The temperature, number density, and pressure of a gas are related to each other through the gas law equation:
pressure | = | temperature | x | number density | x | constant |
We will use the ideal gas law and the kinetic model representation of a gas to explain the behavior of air. It much simplier to understand this material if one of the three state variable (temperature, pressure, or number density) is held constant, while the other two are allowed to change.
Suppose we put some air (gas) in a sealed, rigid container. No gas can enter or leave the container, so the number of gas molecules in the container cannot change. The container is rigid so that the size and shape of the container cannot change, in other words the volume of the container cannot change. Therefore, the number density (number of molecules divided by the volume of the container) cannot change.
Now suppose we heat the air in the container. This raises the temperature of the air in the container. At a higher temperature, the average speed of the individual gas molecules increases. Therefore, gas molecules hit the walls of the container harder and more often, increasing the pressure in the container. The reverse happens if you cool the air in the container. In summary, if the number density of a gas is held fixed, increasing the temperature of the gas, increases its pressure and decreasing the temperature of the gas, decreases its pressure.
In this case, suppose we put some air (gas) in a sealed, flexible container like a balloon. Gas cannot enter or leave the container, but the size (volume) of the container adjusts so that the air pressure inside the container equals the air pressure outside of the container.
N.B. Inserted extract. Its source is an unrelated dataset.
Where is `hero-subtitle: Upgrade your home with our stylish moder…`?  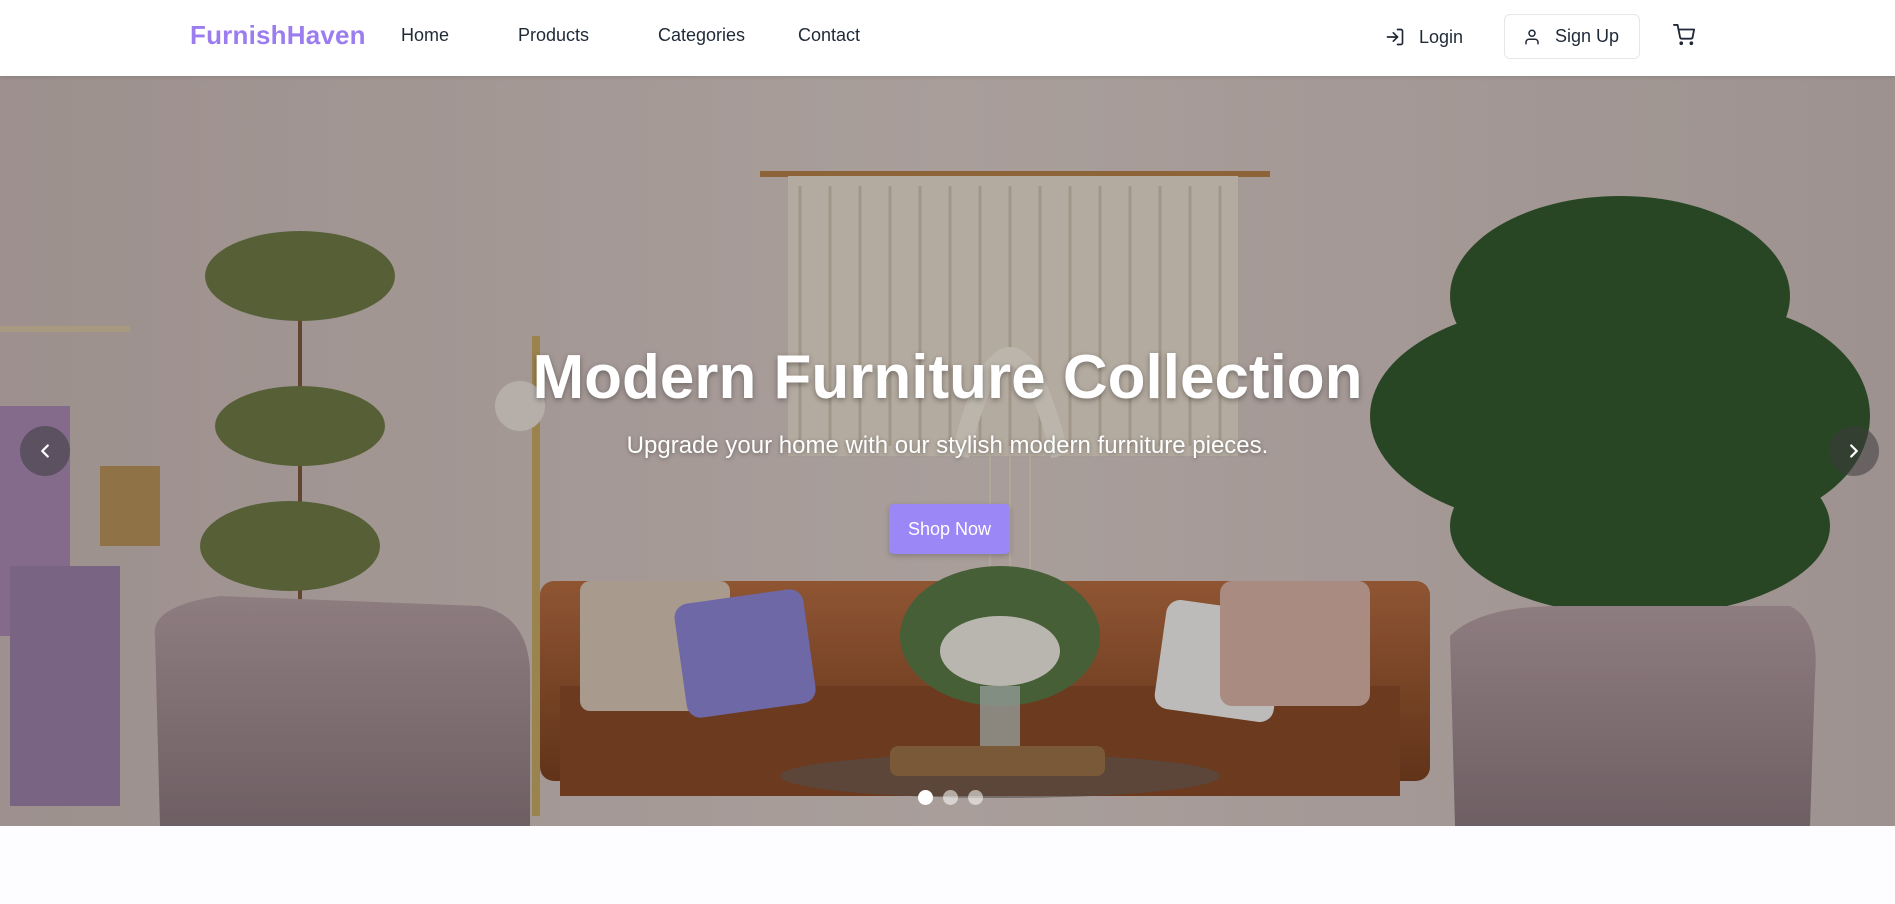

Now suppose we heat the air in the container. The average speed of individual molecules increase, so they hit the walls of the container harder and more often. This forces the container to get larger until the air pressure inside the container equals the air pressure outside the container. Therefore, the number density of the air in the container has decreased because we have the same number of molecules in a larger volume. The reverse happens if you cool the air in the container. In summary, if the pressure of a gas does not change, increasing the temperature of the gas causes the gas to expand (decrease number density) and decreasing the temperature of the gas causes the gas to contract (increase number density).
We will now apply B above to explain why the height of the 500 mb pressure surface is related to the temperature of the air in the vertical column from the ground surface to 500 mb. Consider a vertical column of air that extends from the ground surface upward to the top of the atmosphere. Assume that no air is allowed to enter or leave the column. This means that no matter what we do to the column of air, the air pressure at the ground surface will not change (remember that air pressure is determined by the weight of the air above).
If the column of air is heated, it expands upward making the colunm taller. The air pressure at the ground does not change, but the rate at which air pressure decreases with altitude is now slower. The result is that the height of the 500 mb pressure level is now higher. If the column of air is cooled, it contracts, and the 500 mb pressure level becomes lower.
General Rule: Air pressure decreases more slowly with increasing altitude in a warm column of air compared with a colder column of air. This explains why higher 500 mb heights are associated with warmer air and lower 500 mb heights are associated with colder air.